We give some of the notations, definitions, and lemmas which will be used in the sequel. For \(A=(a_{i,j})\), \(B=(b_{i,j})\in R^{n\times n}\), we write \(A\geq B\) if \(a_{i,j}\geq b_{i,j}\) holds for all \(i,j=1,2, \ldots ,n\). \(A\geq O\) is called nonnegative if \(a_{i,j}\geq 0\) for all \(i,j=1,2,\ldots ,n\), where O is an \(n\times n\) zero matrix. For the vectors \(a, b\in R^{n\times 1}\), \(a\geq b\) and \(a\geq 0\) can be defined in a similar manner. By \(|A|=(|a_{ij}|)\) we define the absolute value of a given matrix \(A\in \mathbb{R}^{n\times n}\). We denote the \(n\times n\) diagonal matrix coinciding in its diagonal with matrix \(C\in \mathbb{R}^{n\times n}\) by \(\operatorname{diag}(C)\). For simplicity, we may assume that \(a_{ii}=1\) (\(i=1,2 \dots n \)).

Lemma 1

([17])

Let \(A = [a_{i j}] \in R^{n \times n}\) and \(a_{i j} \leq 0\) for \(i\neq j\). A is an M-matrix if and only if there exists a positive vector y such that \(Ay > 0\).

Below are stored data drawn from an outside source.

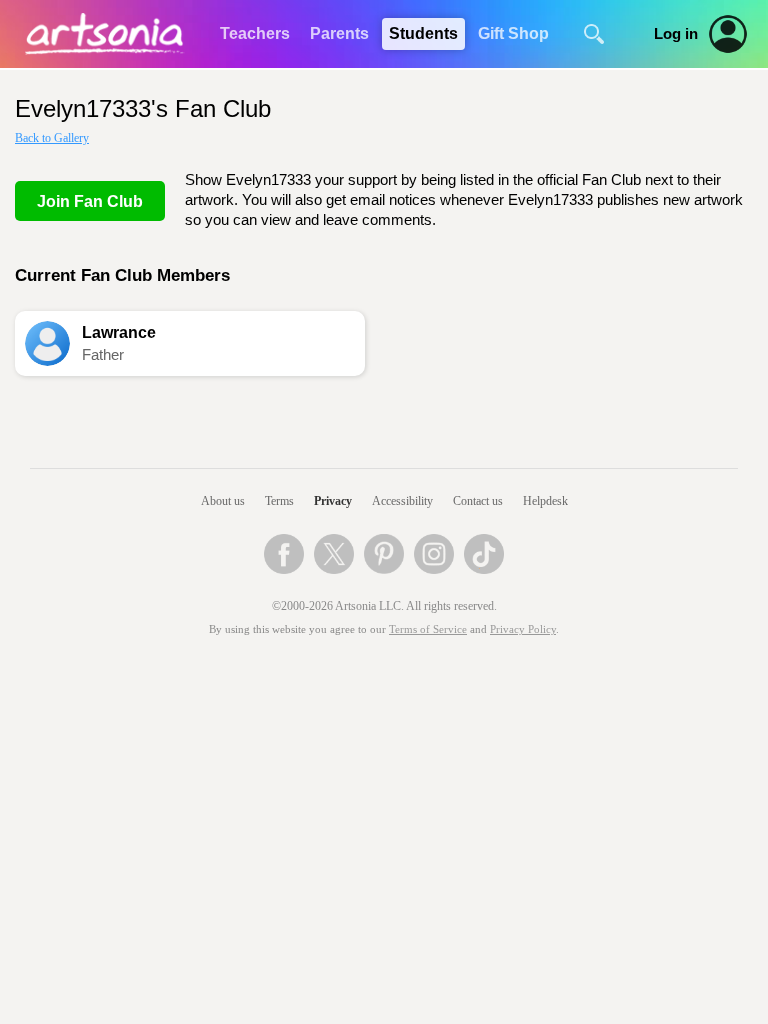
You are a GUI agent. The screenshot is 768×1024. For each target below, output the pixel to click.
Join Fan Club (90, 201)
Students (423, 33)
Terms (279, 501)
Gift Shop (513, 33)
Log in (676, 34)
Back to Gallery (52, 138)
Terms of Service (428, 629)
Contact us (478, 501)
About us (223, 501)
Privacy (333, 501)
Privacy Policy (523, 629)
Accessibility (402, 501)
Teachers (255, 33)
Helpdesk (545, 501)
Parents (339, 33)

There are equivalent conditions of an M-matrix, a nonsingular M-matrix is a monotone matrix, see [4].

Definition 1

([4])

For a matrix \(A\in \mathbb{R}^{n\times n}\), the representation \(A=M-N\) is called a splitting of A if M is nonsingular. Then \(A=M-N\) is called weak regular if \(M^{-1}\geq 0\) and \(M^{-1}N\geq 0\).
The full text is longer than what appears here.